Hereinafter, the rotation angle detection device according to the embodiment of the present invention will be described.

1 and 2 schematically show the rotation angle detecting device 10 according to the present embodiment. As shown in FIGS. 1 and 2, the rotation angle detection device 10 includes a magnet 12, a rotation angle sensor 14, a substrate 16, and a choke coil 18.

The magnet 12 is formed in a disk shape and has an N pole 12A and an S pole 12B. The N pole 12A and the S pole 12B face each other in the radial direction of the magnet 12. The magnet 12 is provided on a shaft 20 which is an example of a rotating body. Specifically, the magnet 12 is arranged coaxially with the shaft 20 and is fixed to the shaft 20.

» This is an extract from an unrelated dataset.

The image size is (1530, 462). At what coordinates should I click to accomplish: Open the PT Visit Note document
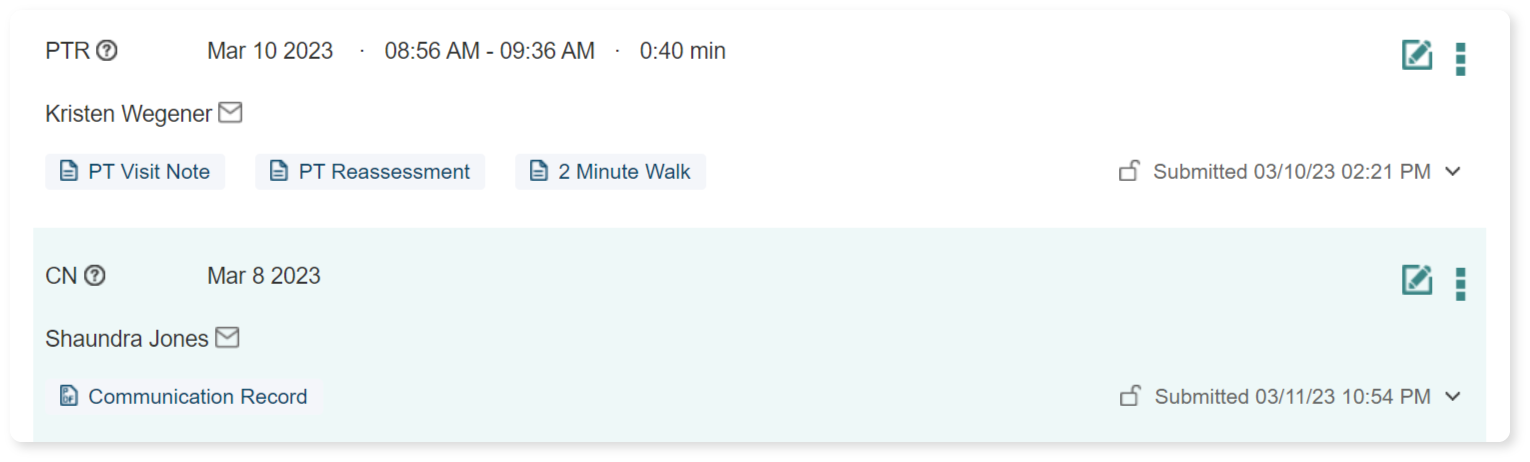click(x=135, y=172)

The rotation angle detecting device 10 is applied to the motor device 22 as an example, and the shaft 20 is rotated by a motor body 24 which is, for example, a brushed DC motor or a brushless motor. The shaft 20 may be the rotating shaft of the motor main body 24, or may be the output shaft of the reduction gear connected to the rotating shaft of the motor main body 24.

The substrate 16 is arranged so as to face the magnet 12 in the axial direction of the magnet 12. The surface of the substrate 16 on the magnet 12 side is the first mounting surface 16A, and the surface opposite to the first mounting surface 16A is the second mounting surface 16B.

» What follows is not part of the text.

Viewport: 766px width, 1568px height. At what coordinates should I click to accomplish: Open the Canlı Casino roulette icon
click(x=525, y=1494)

The rotation angle sensor 14 is mounted on the first mounting surface 16A, and the choke coil 18 is mounted on the second mounting surface 16B. The rotation angle sensor 14 is arranged at a position facing the magnet 12 on the first mounting surface 16A, and the choke coil 18 is arranged at a position away from the rotation angle sensor 14 on the second mounting surface 16B.

The rotation angle sensor 14 has a flat plate-shaped main body portion 26 and a plurality of terminal portions 28 extending from both side surfaces of the main body portion 26. The rotation angle sensor 14 outputs a signal corresponding to the rotation angle of the magnet 12. Specifically, the direction of the magnetic flux M from the N pole 12A to the S pole 12B of the magnet 12 shown in FIG. 2 changes according to the rotation angle of the magnet 12, and the rotation angle sensor 14 is along the main body 26. It is configured to output a signal according to the direction of the magnetic flux M.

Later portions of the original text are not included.